Relat Goberna, Josep

January 2016

Most materials break through the extension of their most prominent crack, as Griffith predicted over a century ago. Despite the fact that the extension of a crack occurs in the nanometre-sized area located at the crack tip end, we still know little about the crucial role that forces play at this scale. With the advent of the Atomic Force Microscopy (AFM), we have been able to apply small calibrated forces at the nanoscale. Until now, AFM has been most successful at unveiling the mechanical properties of biological materials while pulling. Investigating the mechanics of materials while pushing, however, has been less successful. Until now, most indentation experiments were performed at a constant pushing velocity, which precluded measuring the detailed rupture kinetics of the material. In this vein, we have developed an AFM capable of applying a more complex indentation protocol, called force-clamp, which expands the time window of experimentation and allows mapping out the energy landscape of the rupture mechanism. Then, we have investigated the rupture kinetics of an Angstrom-scale simple 2D material – confined solvation layers. By applying force-clamp, we have discovered that the rupture (and reformation) of these solid-like layers occurs through the disruption of a single molecule, contrary to currently accepted mechanical contact models. Secondly, we have investigated the more complex mechanism of lipid membrane rupture, which involves the displacement of tens to hundreds of molecules.
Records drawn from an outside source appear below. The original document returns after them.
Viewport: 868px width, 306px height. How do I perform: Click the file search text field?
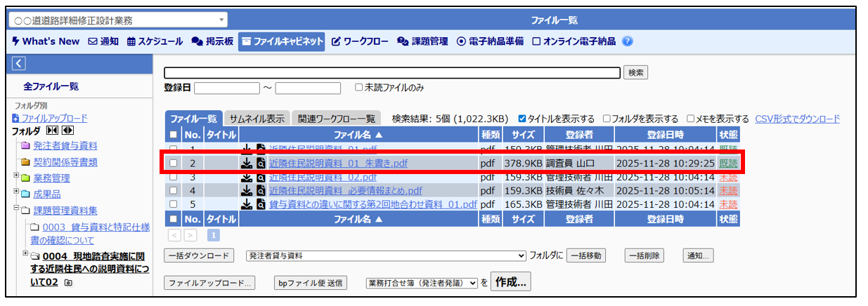click(392, 72)
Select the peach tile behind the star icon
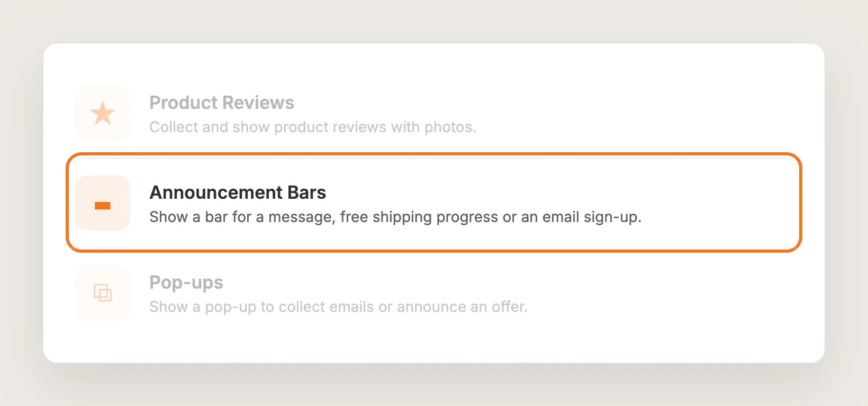Screen dimensions: 868x406 103,113
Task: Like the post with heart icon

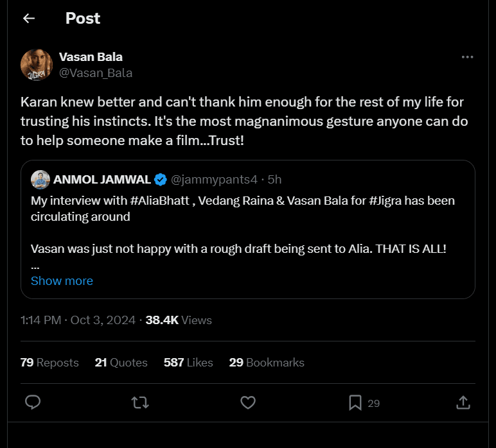Action: click(248, 402)
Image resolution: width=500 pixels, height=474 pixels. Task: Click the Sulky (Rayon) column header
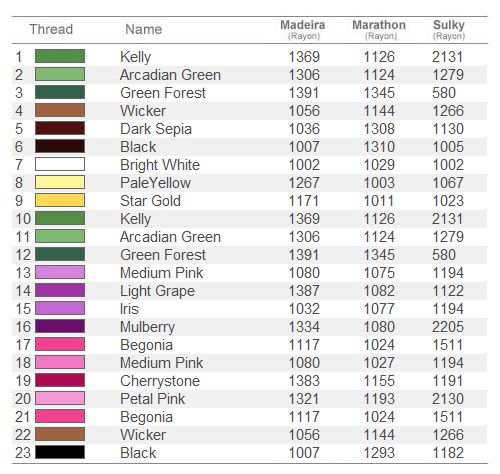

In this case, we have developed a pore nucleation model to fit the complex rupture kinetics, which is far from the currently used two-state model. Finally, we have indented whole live cells. As a result, we have measured that lipid membrane lateral interactions ultimately define cell membrane integrity. Altogether, these experiments point out the key role that intermolecular forces play to define the mechanical strength of materials from a fraction of nanometre to several micrometres.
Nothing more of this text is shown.